Perhaps your audience or demographic has changed and your branding is no longer serving them. It’s just not working for the right people anymore and it needs to change.
On the flip side, maybe you are a brand that has a legacy that you do not want to lose with your customers. You have spent time building up a reputation that you don’t want to totally lose through rebranding. You have built up trust over time and don’t want to lose loyal customers through changing too much. This is more often the case for businesses that have been going for a while, so it is important to get aligned on which parts of your current brand are important to take forward and evolve through the rebrand. Think evolution, not revolution.
If you are a business looking for branding for the first time, you can instead think about some of your competitors and what you believe is and isn’t working for them. It might be that the market you are in is saturated with bland, minimal samey looking brands which struggle to differentiate themselves, or you’ve noticed that every other brand in your space all use blue as their main colour and you want to do something different. Through identifying this, we can begin to see where the gaps and opportunities are to come up with something that will set you apart from the rest.
- Get your team aligned on what the goals for the business are (short and long term)
And if you are a solo-founder without a team, make sure that you are aligned and clear on what your goals for the business are. Think: why did you start in the first place? What drives you to get up every day and work on this wider mission?
Getting aligned on your business goals ahead of working with a designer means every decision made will be grounded in reasoning and direct insights from your customers and market. Design can improve communication within your team, as well as communication with your customers. Improved communication creates clarity for everyone interacting with your business and therefore the quality and output of your product or services will increase a.k.a you will make more money.
Maybe your short term goal for the business is to increase brand awareness. Good branding can help to get eyes on your business and increase its visibility (marketing gets it in front of the right people).
A long-term goal could be a financial one, or it could be having a positive impact or mission. Design can directly correlate to both financial and mission-based goals for your business. Great design conveys great quality which, in turn, increases consumer trust and therefore brand loyalty and higher purchase rates. It can also be imperative in showcasing your values as a business and sharing that with the world.

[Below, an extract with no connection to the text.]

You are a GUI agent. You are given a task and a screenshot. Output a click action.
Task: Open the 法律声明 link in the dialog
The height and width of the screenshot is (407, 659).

- Decide on your non-negotiables
These are things that are really important for you to get across with the visuals. It’s helpful for you to have a think about what these might be ahead of working with your designer. These could be very concrete things such as your main brand colour. It might be that this is an integral and highly recognisable part of your brand that you believe needs to stay. For example, Coke’s red is so integral and recognisable to their brand that you only need to see this colour, alongside their unique and recognisable bottle shape to know that it’s Coca Cola.
Less literally, a non-negotiable for you and your business could be that it is imperative that your branding conveys that you are a non-profit organisation. Or, it could be that it is essential to represent that you are an approachable and friendly brand through your visuals.
Non-negotiables can be quite abstract but they are really important in establishing what is and isn’t important to you before going through a branding exercise.
In my view, it is the job of a strategic designer to question and probe to delve deeper into some of these non-negotiables to see whether they really are non-negotiable or not, and to make strategic design decisions based on this.
- Know why you are rebranding
We briefly covered this above, but it’s important for you to really get clear on why you are rebranding. Beyond your measurable goals or KPI’s such as increasing visibility for your business or increasing profits, it is important to know why you are rebranding beyond the metrics. A rebrand is a big change, but one that can be incredibly powerful and transformative for your business, but it is a big job. You need to solidify what your brand represents and why you want to change or hone it. Getting clear on your (and your team’s) expectations of a rebrand can be really useful information to share with a designer.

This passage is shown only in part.